Stored items
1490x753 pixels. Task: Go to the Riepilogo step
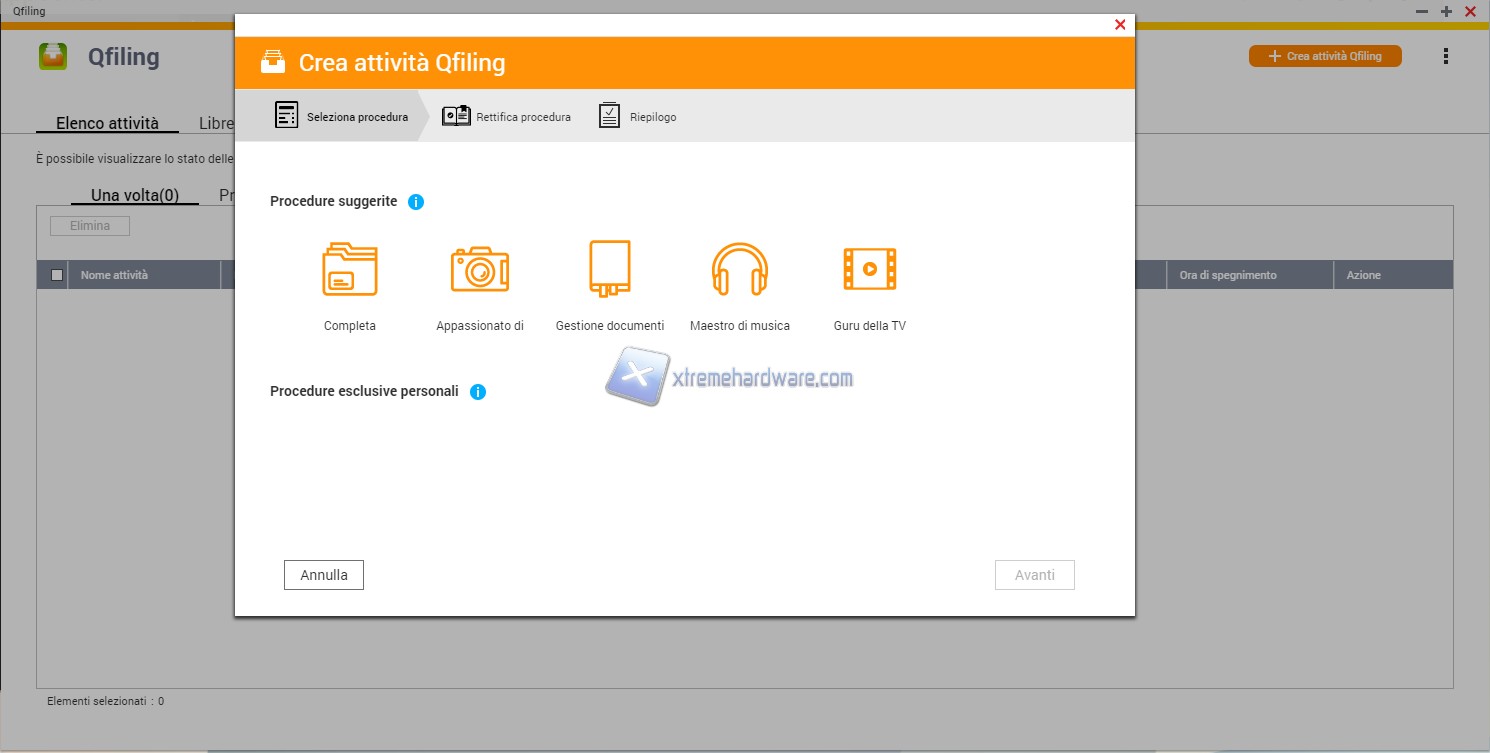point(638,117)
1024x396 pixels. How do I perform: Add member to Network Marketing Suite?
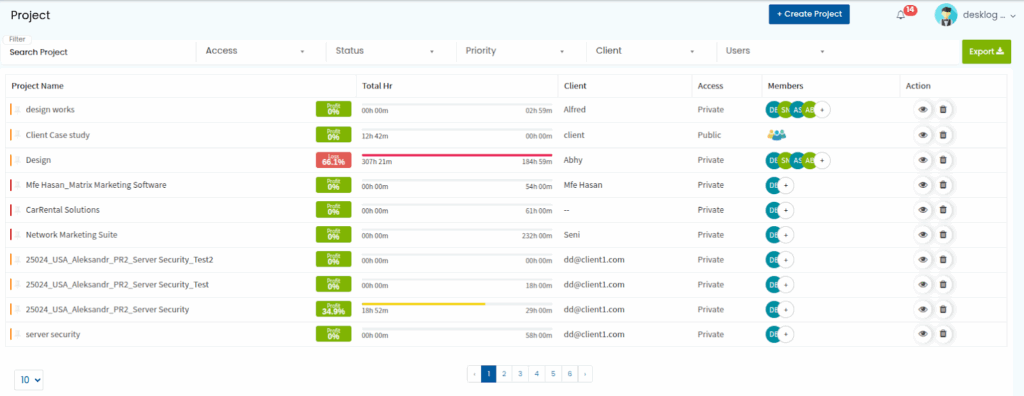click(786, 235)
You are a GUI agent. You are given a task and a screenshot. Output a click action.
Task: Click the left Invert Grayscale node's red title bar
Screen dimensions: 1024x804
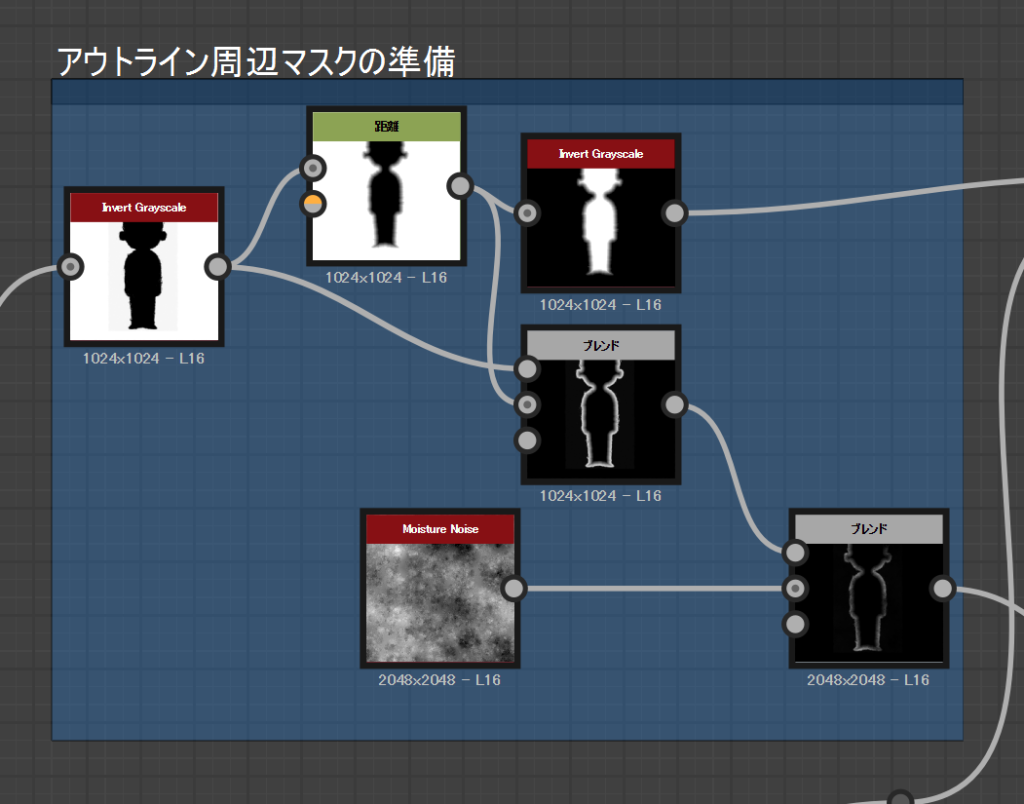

Goal of the exercise = Please output exactly the lines of the data above, from its first line through the line with "Task: Click the", and nothing else; drop the pictures.

Output for this exercise =
1490x753 pixels. Task: Go to the Riepilogo step
point(638,117)
1024x396 pixels. How do I perform: Add member to Network Marketing Suite?
click(786, 235)
You are a GUI agent. You are given a task and a screenshot. Output a click action.
Task: Click the left Invert Grayscale node's red title bar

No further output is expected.